The fact that the great majority of the junctions contain evidence of complementary nucleotides suggests that either cDNAs with complementary ends are the only ones which are able to resolve, or that pairing at limited complementarity can occur at internal nucleotides. Pairing at very small regions of internal complementarity is common in microhomology-mediated SSA, but requires a 3′-5′ exonuclease or endonuclease activity to remove the excess single-strand DNA flaps that are created (Fig. 1B). An in vitro study of microhomology-driven SSA suggested that 3′-5′ exonuclease activity could be provided by DNA polymerase ɛ (Gottlich et al. 1998), but a specific 3′ flap endonuclease activity, analogous to that of the RAG1/RAG2 complex (Santagata et al. 1999), is another possibility. DNA ligase III also appears to be important in the microhomology-driven SSA process (Gottlich et al. 1998). Other proteins required in this process are unknown, but the Ku70/80 proteins, which are essential for cohesive-end and blunt-end NHEJ, appear to be unimportant (Gottlich et al. 1998; Feldmann et al. 2000).

Other Insights Into the Mechanism of L1 Inversion

All of the inversion structures have nucleotides at the point of inversion that are either deleted or duplicated (Fig. 4). The inversions can be divided into three categories: Three have large deletions (>50 nucleotides), nine have small deletions (1–50 nucleotides), and five have small duplications (1–50 nucleotides).

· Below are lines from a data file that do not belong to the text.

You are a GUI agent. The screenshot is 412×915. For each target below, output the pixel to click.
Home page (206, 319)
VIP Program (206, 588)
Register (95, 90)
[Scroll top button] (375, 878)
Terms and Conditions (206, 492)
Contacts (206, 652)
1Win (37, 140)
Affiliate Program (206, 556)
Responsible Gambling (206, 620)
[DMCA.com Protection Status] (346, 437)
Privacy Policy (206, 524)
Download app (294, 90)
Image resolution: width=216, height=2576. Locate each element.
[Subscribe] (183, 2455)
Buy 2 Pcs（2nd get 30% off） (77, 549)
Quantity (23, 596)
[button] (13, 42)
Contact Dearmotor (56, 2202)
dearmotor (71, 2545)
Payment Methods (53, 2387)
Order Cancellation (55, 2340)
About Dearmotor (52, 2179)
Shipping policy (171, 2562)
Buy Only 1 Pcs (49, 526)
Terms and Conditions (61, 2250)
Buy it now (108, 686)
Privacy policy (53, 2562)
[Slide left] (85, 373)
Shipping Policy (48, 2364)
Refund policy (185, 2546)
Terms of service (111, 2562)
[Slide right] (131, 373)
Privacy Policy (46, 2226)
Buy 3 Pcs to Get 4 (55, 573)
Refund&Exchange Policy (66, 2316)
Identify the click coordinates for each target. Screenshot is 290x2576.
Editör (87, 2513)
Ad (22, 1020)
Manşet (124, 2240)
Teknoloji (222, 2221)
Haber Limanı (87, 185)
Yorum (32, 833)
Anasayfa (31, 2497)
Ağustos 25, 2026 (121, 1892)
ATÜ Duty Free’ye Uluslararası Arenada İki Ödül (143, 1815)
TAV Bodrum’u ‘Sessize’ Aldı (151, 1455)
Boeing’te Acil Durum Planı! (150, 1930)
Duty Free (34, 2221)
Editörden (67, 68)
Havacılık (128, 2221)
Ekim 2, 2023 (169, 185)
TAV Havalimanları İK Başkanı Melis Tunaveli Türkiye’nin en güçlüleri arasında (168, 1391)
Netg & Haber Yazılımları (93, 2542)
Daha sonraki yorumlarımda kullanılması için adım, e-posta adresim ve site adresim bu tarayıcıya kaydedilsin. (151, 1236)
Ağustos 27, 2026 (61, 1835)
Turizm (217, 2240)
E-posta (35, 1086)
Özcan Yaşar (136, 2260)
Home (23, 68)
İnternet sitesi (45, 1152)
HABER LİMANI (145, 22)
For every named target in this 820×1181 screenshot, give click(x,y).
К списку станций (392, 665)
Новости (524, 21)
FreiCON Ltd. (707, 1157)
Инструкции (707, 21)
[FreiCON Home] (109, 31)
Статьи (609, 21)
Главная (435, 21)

The different inversion structures are easily explainable by variable disassociation of the RT from the L1 RNA template, the mechanism thought to produce 5′ truncation of noninverted L1s. L1 elements from the Ta and pre-Ta subfamilies display a full spectrum of variably 5′ truncated insertions (Boissinot et al. 2000). Accordingly, one would expect the inversions from our dataset to display variability in the length of the noninverted L1 sequence. Although this sequence is variable in length, the extent of reverse transcription from the poly T primer seems to be limited by the point of invasion of the internal primer. The invasion points are highly clustered towards the 3′ end of the L1 (Fig. 3), and therefore, the length of the noninverted L1 sequence tends to be on the short side. We interpret this to mean that invasion of the internal primer onto the L1 RNA has already occurred either before reverse transcription has begun at the poly T primer, or shortly thereafter. The L1 RT progresses from the poly T primer until it either disassociates on its own accord before it reaches the internal primer, thereby producing a large deletion, or disassociates because it has reached the impeding internal primer. The fact that 14 of 17 inversions contain small deletions or duplications suggests that the latter possibility is more common. Perhaps the L1 RT often reaches the impeding internal primer and then stalls and disassociates, producing a small deletion, or progresses a short distance while displacing the primer and associated downstream cDNA before disassociating from the RNA template. Providing that reverse transcription has already proceeded from the internal primer, the latter possibility would produce a small duplication of the inversion point sequence.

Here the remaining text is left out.